Different points of view are valuable when discussing any event or describing an object. Sure, you might have your own analysis, but somebody else is going to have seen something different. By combining all angles, a clearer picture emerges. Image: Courtesy of MIT researchers

The same concept can be seen in a recent MIT study that found a cluster of three to eight small, "shoebox-sized satellites" are more accurate than a traditional, large satellite. Since the smaller satellites have multiple angles, their measurements were around twice as accurate.

In a paper set to be published in Acta Astronautica's September-October issue, researchers simulated how accurately a single orbiting satellite with nine sensors can measure albedo, or the amount of light reflected from Earth, versus a cluster. Those measurements were compared with the statistics gathered by NASA Goddard's Cloud Absorption Radiometer, which can obtain data from thousands of different angles on a single spot. The more satellites were in the cluster, the more accurate the measurements.

It makes sense that the cluster would be more accurate. The Earth is a three-dimensional object and has multiple angles of its own. In order to measure anything, you'd need more than just a front-facing image.

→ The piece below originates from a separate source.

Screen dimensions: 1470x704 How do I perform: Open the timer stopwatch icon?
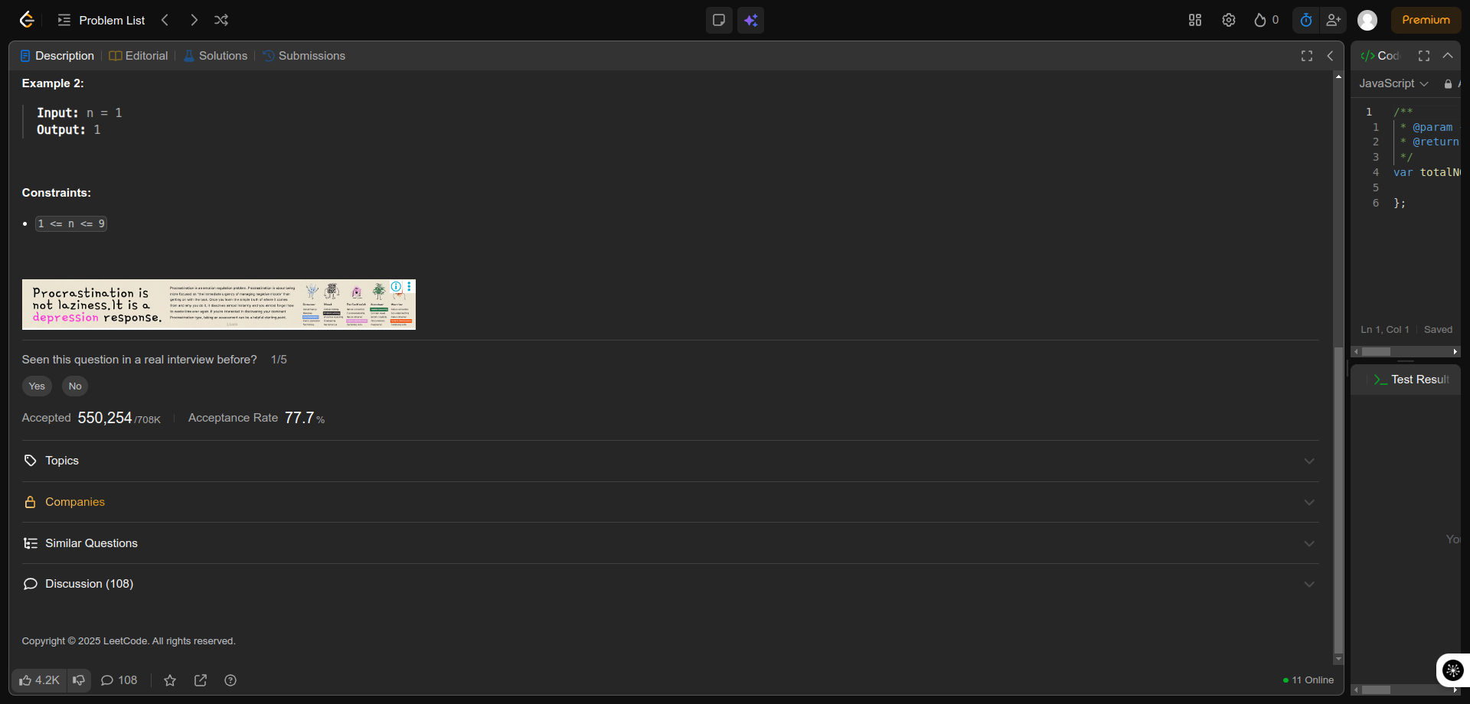1306,20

"The Earth does not reflect equally in all directions," said research leader Sreeja Nag. "If you don't get these multiple angles, you might under- or overestimate how much it's reflecting, if you have to extrapolate from just one direction."

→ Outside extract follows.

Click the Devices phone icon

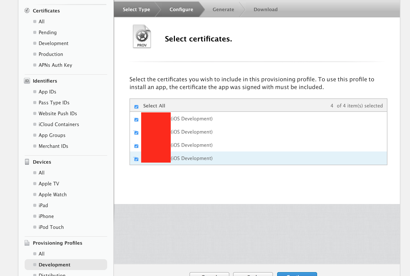click(27, 162)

This is also useful if a researcher has to deal with a faulty satellite. If one of the pieces in a cluster fails, there will be others to provide backup. If you lose one solo satellite, you run the risk of losing all information. It's the same in any team: If someone calls out sick, you'll have someone to take over any workload.

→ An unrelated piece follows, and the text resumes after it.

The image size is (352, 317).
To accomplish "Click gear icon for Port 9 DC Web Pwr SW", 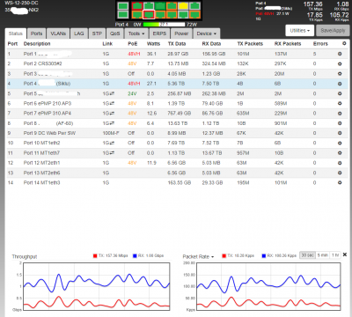I will click(340, 133).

More importantly, researchers emphasise that providing more accurate measurements of Earth will help in the fight against climate change. By providing better estimates, scientists can calculate long-term trends and projections. Nag added:

Total outgoing radiation is actually one of the biggest uncertainties in climate change, because it is a complex function of where on Earth you are, what season it is, what time of day it is, and it's very difficult to ascertain how much heat leaves the Earth...If we can estimate the reflectance of different surface types, globally, frequently, and more accurately, which a cluster of satellites would let you do, then at least you've solved one part of the climate puzzle.

To replace every satellite with a cluster would be too expensive, but Nag suggests at least using them in cases where satellites need to hold a strict formation. Researchers added that they hope they can see something like this in play soon.

"Our team fully expects that a demonstration mission of this type could be flown within the next decade," said Oli de Weck, a professor with MIT's Department of Aeronautics and Astronautics.